Unlike many forms of data seizure, tower dumps can be executed without a warrant. In accordance with a provision of the Electronic Communications Privacy Act of 1986, law enforcement can, and often does, rely on judge-issued court orders to obtain cell-site data. Such orders don't need to meet a probable cause requirement and so are based on significantly less evidence than is required for a warrant.

According to Brian Owsley, a former judge and current law professor at Texas Tech University of Law, police can use tower dumps to collect considerably more personal information than just phone numbers and locations. In his journal article on the problems with tower dumps, he says:

Subscriber or customer information also available based on a law enforcement request may include the person's name; address; telephone call records, including times and durations; lengths and types of services; subscriber number or identity; means and source of payment, including bank account number or credit card number; date of birth; social security number; and driver's license number. Indeed, any of this information is available simply by presenting the telecommunications provider with a subpoena.

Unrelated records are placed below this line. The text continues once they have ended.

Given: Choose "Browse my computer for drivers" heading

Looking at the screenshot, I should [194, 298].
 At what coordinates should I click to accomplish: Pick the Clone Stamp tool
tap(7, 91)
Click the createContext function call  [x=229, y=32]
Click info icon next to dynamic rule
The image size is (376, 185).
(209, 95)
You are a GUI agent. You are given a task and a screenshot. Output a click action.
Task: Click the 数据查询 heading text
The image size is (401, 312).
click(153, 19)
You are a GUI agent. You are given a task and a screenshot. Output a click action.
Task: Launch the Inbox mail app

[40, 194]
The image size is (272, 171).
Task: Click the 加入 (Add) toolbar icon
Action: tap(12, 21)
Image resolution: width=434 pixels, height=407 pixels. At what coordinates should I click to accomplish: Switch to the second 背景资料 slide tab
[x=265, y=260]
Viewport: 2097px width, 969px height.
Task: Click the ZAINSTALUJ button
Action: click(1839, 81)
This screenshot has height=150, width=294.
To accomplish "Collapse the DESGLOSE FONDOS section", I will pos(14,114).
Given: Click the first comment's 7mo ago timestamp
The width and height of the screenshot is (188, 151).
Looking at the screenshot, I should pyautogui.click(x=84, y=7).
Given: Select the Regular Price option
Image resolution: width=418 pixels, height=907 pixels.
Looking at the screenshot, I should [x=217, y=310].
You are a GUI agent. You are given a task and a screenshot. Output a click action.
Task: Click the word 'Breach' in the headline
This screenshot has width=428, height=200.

Additionally, police departments are not required to notify people when their data has been seized and can hold on to the information for long periods of time. In South Carolina, for instance, evidence control laws say that if a suspect is convicted or pleads guilty, police can keep everything they pull from a tower dump for up to seven years.

Civil libertarians have been questioning the constitutional legitimacy of tower dumps since news reports started revealing the prominence of the practice.

"To turn everybody's telephone data to the police unrelated to any suspicion of crime, I think it's an unreasonable search and seizure," said Jay Bender, a First Amendment attorney who represents WLTX.  "I don't think that's permitted by the Constitution."

After the New York Times published a shocking breakdown last year on the numbers of cell phone data requests law enforcement was submitting to cell providers, the ACLU responded with a condemnation of the practice.

Despite some government officials, like the California District Attorneys Association, describing tower dumps as "a search warrant of last resort," the practice is widespread and growing.

In 2011, AT&T and Verizon received 1.3 million requests for cell phone data (many of which were tower dumps) and filled more than 500,000 of them. Verizon estimates that over the last 5 years, law enforcement's tower dump requests have increased by 15% annually. T-Mobile reported increases of approximately 12%-16%.